Venezuela

Torrential rains devastate Venezuelan coast

Torrential rains have lashed the Venezuelan coastal state of Vargas, leaving three people dead and forcing the evacuation of thousands. Nearly 3,000 people were left homeless and heavy losses in agriculture and damage to communication routes have been reported.
The rains come barely a year after the same state was devastated by massive floods and landlides that killed 15,000 people last December.

Volunteers of the Vargas branch of the Venezuelan Red Cross have been tirelessly working to evacuate people and distribute food and emergency articles in shelters where those left homeless have found refuge. The volunteers are led by their president, David Meneses, who was himself left homeless last year when his house was destroyed during the December rains.

The Red Cross teams carried out evaluations in the affected areas: Montesano, Canaima, Zimataca, Diez de Marzo, La Tropicana, La Línea, and Ezequiel Zamora. Food and basic provisions have been handed out in eight shelters, most of them in schools, theatres, and military centres, in which more than 750 families were lodged. More than 2,000 flood victims were relocated in six shelters at navy training centres in Montesino and other transit shelters in Caracas.

Belkys Malave, 34, and her husband and their three children were among those forced to move again. "We were one of those families who have spent the past year in a shelter at Tablita," she says. "Then, last week, after the rain, there was a fire caused by cables shorting and we had to move to this theatre. There isn't much here, not even cooking facilities, but at least we have doctors looking after us."

The Venezuelan Red Cross has set up two field hospitals with camp beds and basic equipment, as well as an emergency post at Maiquetía Airport.

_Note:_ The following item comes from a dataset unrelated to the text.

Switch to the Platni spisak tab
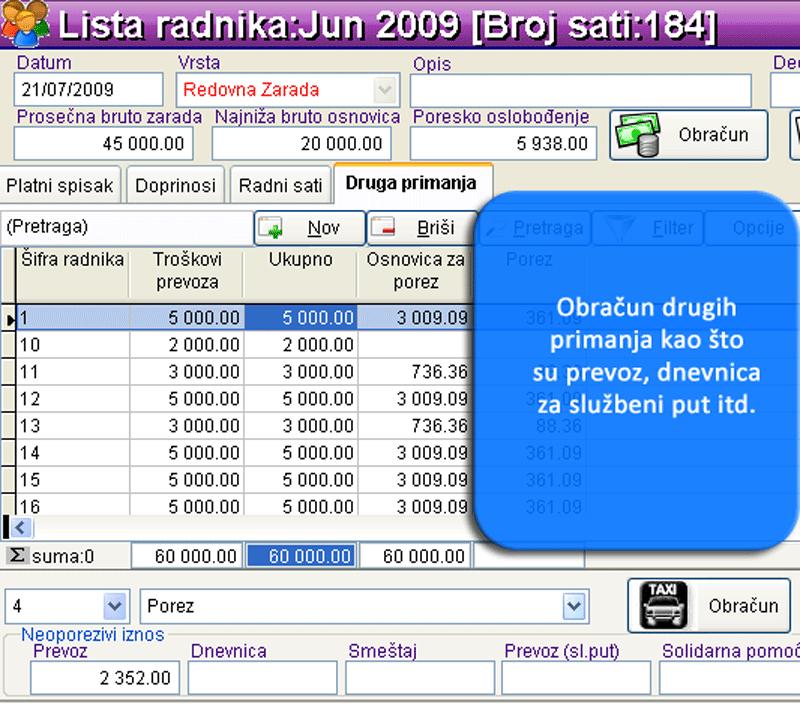Viewport: 800px width, 704px height. click(60, 185)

Other Red Cross Societies and the Federation's delegation in Caracas have been closely working with the Venezuelan Red Cross and have given support in food, communications equipment, and technical advice. The government is trying to persuade the families from the state of Vargas to relocate in more secure zones, but unfortunately many of them refuse to leave their homes.

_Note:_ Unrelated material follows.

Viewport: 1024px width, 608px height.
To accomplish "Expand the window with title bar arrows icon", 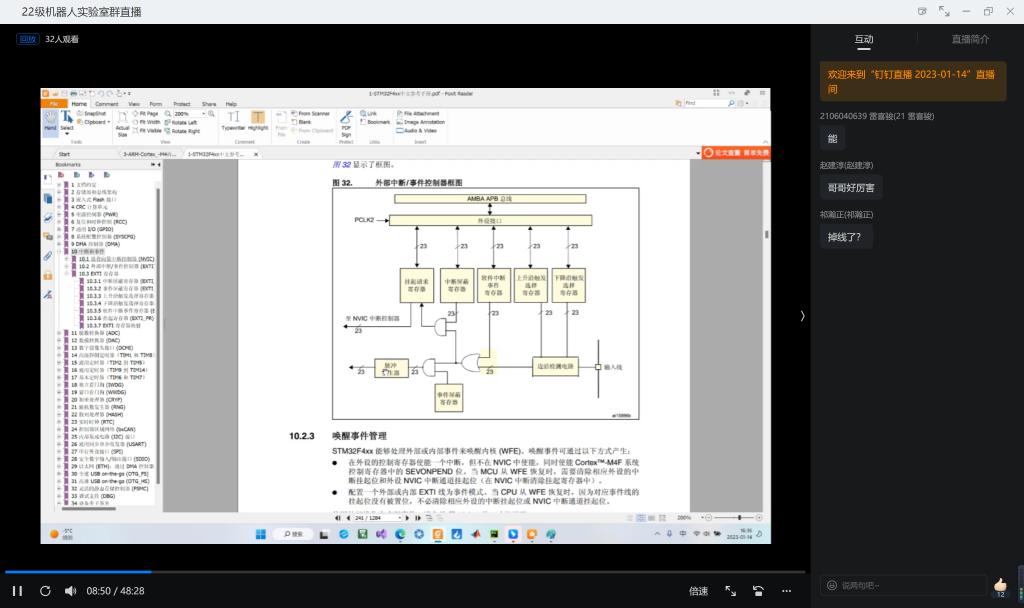I will pos(944,11).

Virtually the entire Vargas coastline was devastated by last year's floods and landslides, and the latest rains make it difficult in places to tell old damage from new. "No one could have foreseen what happened here last year," said Dr. José Rafael Gómez Pinto, the director of communications for the Venezuela Red Cross, on a tour of Vargas. "This was a vacation area where people came to spend the weekend. Even millionaires had houses here."